Environmental compartments, from soils and crop rhizospheres, to bio-reactors and municipal water networks have emerged as dynamic hot-spots for antimicrobial-resistance evolution and dissemination. Bacteriophages offer a precision, self-amplifying alternative to conventional biocides, yet their environmental deployment, intellectual-property space and commercial readiness remain only partially charted. Here, we critically synthesize the past decade of progress in phage-based interventions across three sectors: (i) soil remediation and crop-protection interfaces, where multi-phage cocktails suppress wilt- and blight-causing pathogens while preserving beneficial microbiota; (ii) biofuel and petro-energy infrastructures, in which lytic phages mitigate the microbiologically influenced corrosion and contaminated fermentations, restoring ethanol yields; and (iii) natural and engineered water systems, where phages show promise in treating recalcitrant biofilms, algal blooms and selectively ablate World Health Organization-priority pathogens.
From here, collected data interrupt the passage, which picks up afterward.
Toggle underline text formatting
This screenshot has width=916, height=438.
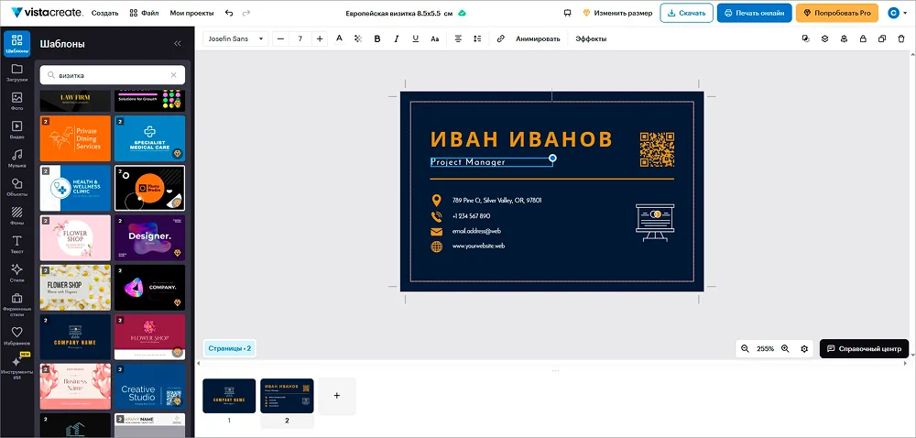[416, 38]
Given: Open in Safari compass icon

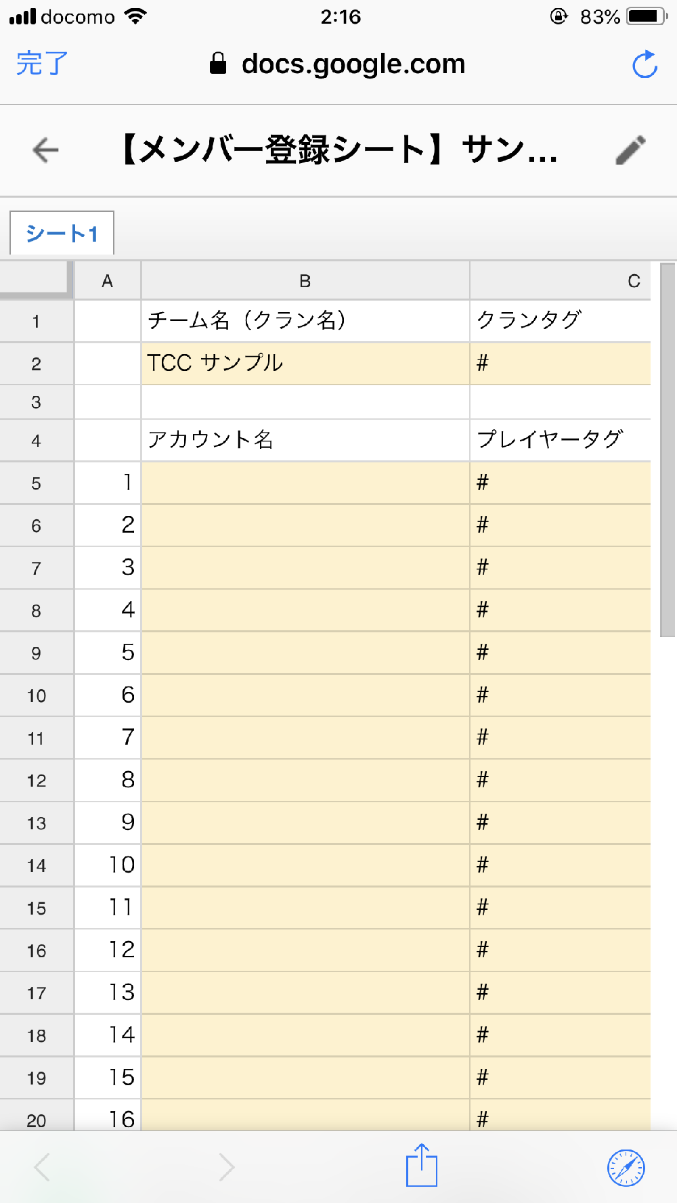Looking at the screenshot, I should (626, 1168).
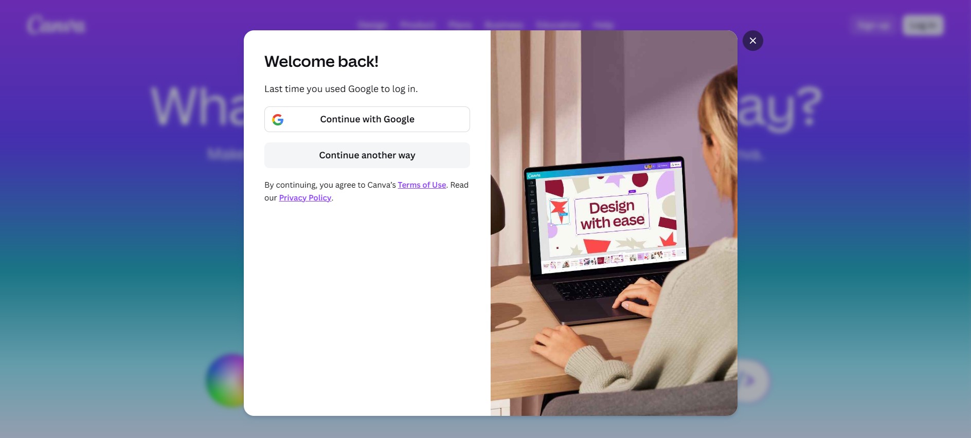Click the blurred round arrow button
This screenshot has height=438, width=971.
coord(752,381)
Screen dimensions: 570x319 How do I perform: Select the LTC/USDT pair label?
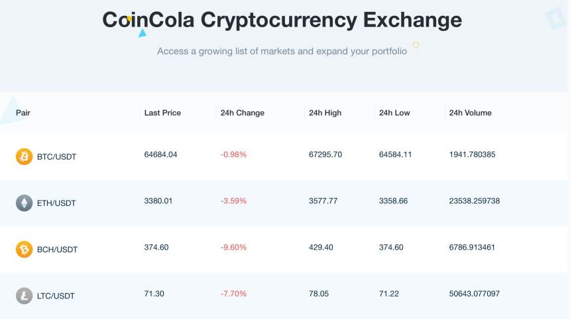tap(56, 296)
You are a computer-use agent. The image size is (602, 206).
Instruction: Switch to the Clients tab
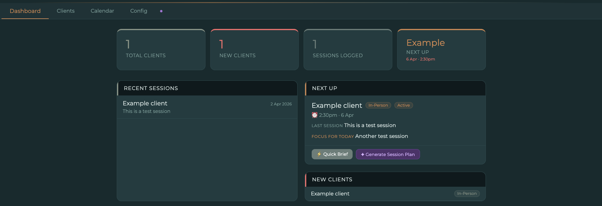66,11
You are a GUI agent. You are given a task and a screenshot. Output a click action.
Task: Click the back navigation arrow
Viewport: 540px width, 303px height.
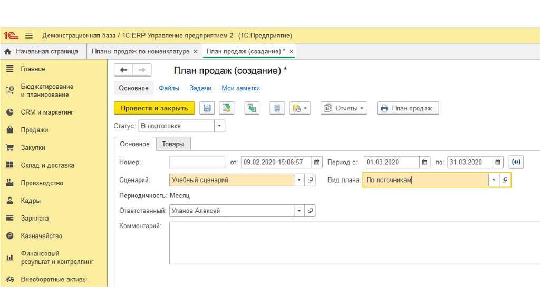(x=124, y=70)
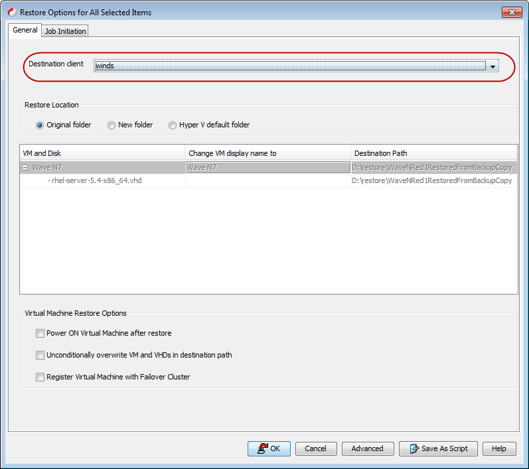Click the Destination client text field
Viewport: 529px width, 469px height.
(289, 66)
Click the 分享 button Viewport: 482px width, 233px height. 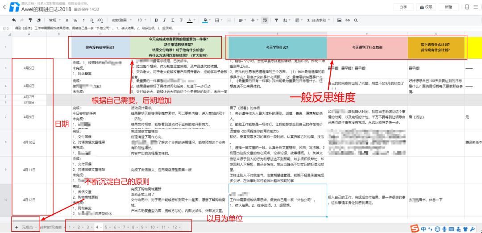(x=403, y=7)
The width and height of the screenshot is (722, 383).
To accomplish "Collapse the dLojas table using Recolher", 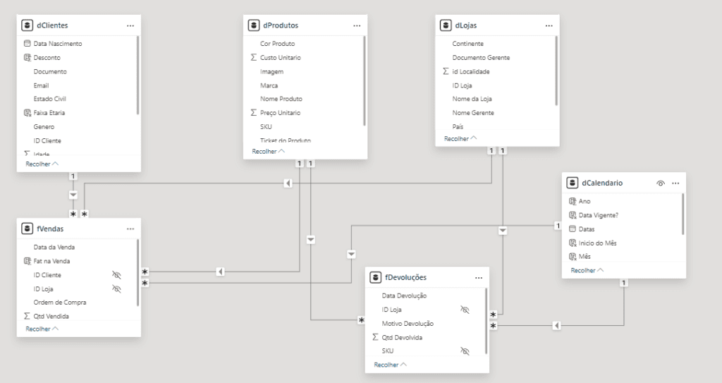I will tap(460, 138).
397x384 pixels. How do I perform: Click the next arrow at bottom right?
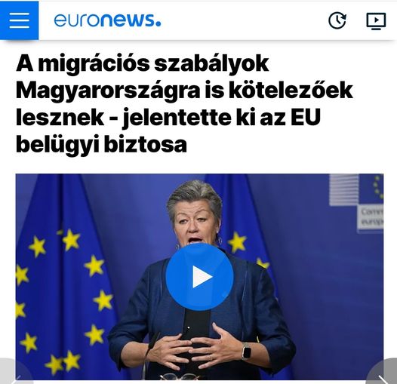[383, 373]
Meta-analysis of the World Intellectual Property Organization database reveals rapidly rising but geographically skewed patent activity, with China and the United States accounting for >61% of reviewed filings, and a gap between laboratory proof-of-concepts and marketed products. We identify bottlenecks, including lack of good manufacturing practice at scale, fragmented regulatory frameworks, and the evolutionary balance between single-phage precision and cocktail breadth. A roadmap is suggested that couples high-throughput phage discovery, synthetic tailoring and adaptive approval pathways. Together, these advances position environmental phage therapy to become a cornerstone of the One-Health response to increasing levels of microbial resistance.